Cominciamo da chi ha giocato meno. Da Fabio Ongaro ci si aspettava qualcosa in più nel campionato d’oltremanica dove si è visto poco in campo aperto mentre in touche vi sono state diverse soluzioni non andate a buon fine. L’attesa per vedere all’opera la triade (Ongaro-Del Fava-Geldenhuys) è andata delusa in quanto il tallonatore azzurro era previsto in panca ed è entrato solamente al 18’ della ripresa. Con i lanci se l’è cavata: 100% di touches vinte. Ma il primo lancio effettuato su chi è stato? Su Derbyshire appena entrato. E il duo degli Aironi di palloni in touche non ne ha praticamente visti in quanto i prediletti di Ghiraldini sono stati Parisse e Zanni, e Ongaro si è adeguato. Tattica disorientante? Se così era, ha sortito i suoi effetti. Palloni portati giù praticamente zero, in orizzontale ben pochi, sappiamo che non è loro compito precipuo, e senza guadagno. Oseremmo dire: impalpabili in attacco, diligenti in difesa.

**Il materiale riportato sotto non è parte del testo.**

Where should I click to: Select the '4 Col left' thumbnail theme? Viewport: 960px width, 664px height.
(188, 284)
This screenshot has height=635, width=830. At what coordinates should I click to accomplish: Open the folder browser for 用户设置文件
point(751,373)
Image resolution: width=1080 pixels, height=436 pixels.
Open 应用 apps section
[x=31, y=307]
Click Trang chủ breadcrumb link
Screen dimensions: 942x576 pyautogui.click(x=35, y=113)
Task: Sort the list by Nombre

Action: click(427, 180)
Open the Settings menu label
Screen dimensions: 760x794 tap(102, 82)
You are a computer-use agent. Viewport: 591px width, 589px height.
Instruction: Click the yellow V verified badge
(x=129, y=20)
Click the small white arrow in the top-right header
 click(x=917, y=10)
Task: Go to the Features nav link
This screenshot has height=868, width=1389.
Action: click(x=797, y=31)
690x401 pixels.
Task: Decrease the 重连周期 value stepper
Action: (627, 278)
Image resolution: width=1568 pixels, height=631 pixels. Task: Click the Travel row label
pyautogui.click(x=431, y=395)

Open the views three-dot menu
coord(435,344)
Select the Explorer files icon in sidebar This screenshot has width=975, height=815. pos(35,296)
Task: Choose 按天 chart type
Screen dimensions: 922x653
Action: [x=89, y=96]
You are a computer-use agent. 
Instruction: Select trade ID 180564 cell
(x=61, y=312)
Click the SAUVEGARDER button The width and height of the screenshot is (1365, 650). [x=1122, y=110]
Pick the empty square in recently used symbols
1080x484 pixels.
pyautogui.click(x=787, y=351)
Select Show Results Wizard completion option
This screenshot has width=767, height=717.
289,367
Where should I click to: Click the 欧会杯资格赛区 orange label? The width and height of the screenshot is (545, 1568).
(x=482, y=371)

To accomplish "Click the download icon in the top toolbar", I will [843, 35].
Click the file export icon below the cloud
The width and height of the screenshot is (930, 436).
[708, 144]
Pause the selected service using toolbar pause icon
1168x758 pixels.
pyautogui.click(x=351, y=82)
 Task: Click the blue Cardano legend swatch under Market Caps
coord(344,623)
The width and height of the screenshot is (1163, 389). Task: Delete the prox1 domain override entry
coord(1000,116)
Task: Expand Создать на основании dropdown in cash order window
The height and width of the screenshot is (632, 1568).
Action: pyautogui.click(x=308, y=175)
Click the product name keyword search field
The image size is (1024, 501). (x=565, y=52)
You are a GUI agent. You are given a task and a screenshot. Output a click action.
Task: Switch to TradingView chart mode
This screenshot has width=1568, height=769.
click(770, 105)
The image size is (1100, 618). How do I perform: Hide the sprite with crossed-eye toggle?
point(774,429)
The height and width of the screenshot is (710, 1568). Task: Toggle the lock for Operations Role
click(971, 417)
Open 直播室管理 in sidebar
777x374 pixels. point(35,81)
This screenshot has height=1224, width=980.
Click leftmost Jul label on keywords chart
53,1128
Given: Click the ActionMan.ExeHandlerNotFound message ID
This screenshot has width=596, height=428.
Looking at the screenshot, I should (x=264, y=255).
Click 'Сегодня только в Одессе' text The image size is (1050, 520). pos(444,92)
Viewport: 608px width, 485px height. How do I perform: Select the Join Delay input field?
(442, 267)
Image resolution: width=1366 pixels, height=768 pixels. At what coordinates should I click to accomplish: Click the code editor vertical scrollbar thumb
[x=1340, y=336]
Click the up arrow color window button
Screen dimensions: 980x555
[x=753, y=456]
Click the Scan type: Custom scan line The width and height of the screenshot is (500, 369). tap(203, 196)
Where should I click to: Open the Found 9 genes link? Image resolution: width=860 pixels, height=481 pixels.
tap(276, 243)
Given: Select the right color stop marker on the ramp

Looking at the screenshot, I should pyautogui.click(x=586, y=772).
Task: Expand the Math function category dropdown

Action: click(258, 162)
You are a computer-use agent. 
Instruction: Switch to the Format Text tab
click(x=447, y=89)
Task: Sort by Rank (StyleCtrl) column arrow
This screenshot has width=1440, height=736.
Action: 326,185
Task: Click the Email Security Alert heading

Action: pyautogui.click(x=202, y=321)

Perugini ha fatto il suo: ha lottato come sa fare, lui e i suoi due compagni di reparto, contro la prima linea argentina che in quanto ad “esperienza” (il vocabolo è onnicomprensivo) ne ha da vendere, come recita una réclame; in più si è vestito in cinque occasioni da ball carrier, in un paio di queste andando oltre, trascinando con sé anche il pubblico.
Il duo Tebaldi-Canavosio va per forza di cose accomunato in quanto entrambi hanno tralasciato il piede. Quattro volte ha calciato il nocetano nel primo tempo a fronte di oltre venti passaggi (una decina pure nei 23’ in cui è stato in campo nella ripresa), percentuale pressoché identica per il suo sostituto.
Da questa statistica si evince come l’Italia abbia giocato molto il pallone ma anche come il suo possesso sia stato di una sterilità clamorosa. Tito non ha mai preso iniziative personali, a differenza di quanto fa ogni tanto nel club: vero che la linea difensiva argentina era aggressiva e ben chiusa ma i palloni azzurri escono troppo lentamente dal raggruppamento; in due o tre situazioni avrebbe forse potuto agire diversamente anziché fare il passaggino al compagno con l’uomo già addosso. Deve e può migliorare.
Di nero o di azzurro vestiti, il sorriso tarda sempre ad arrivare.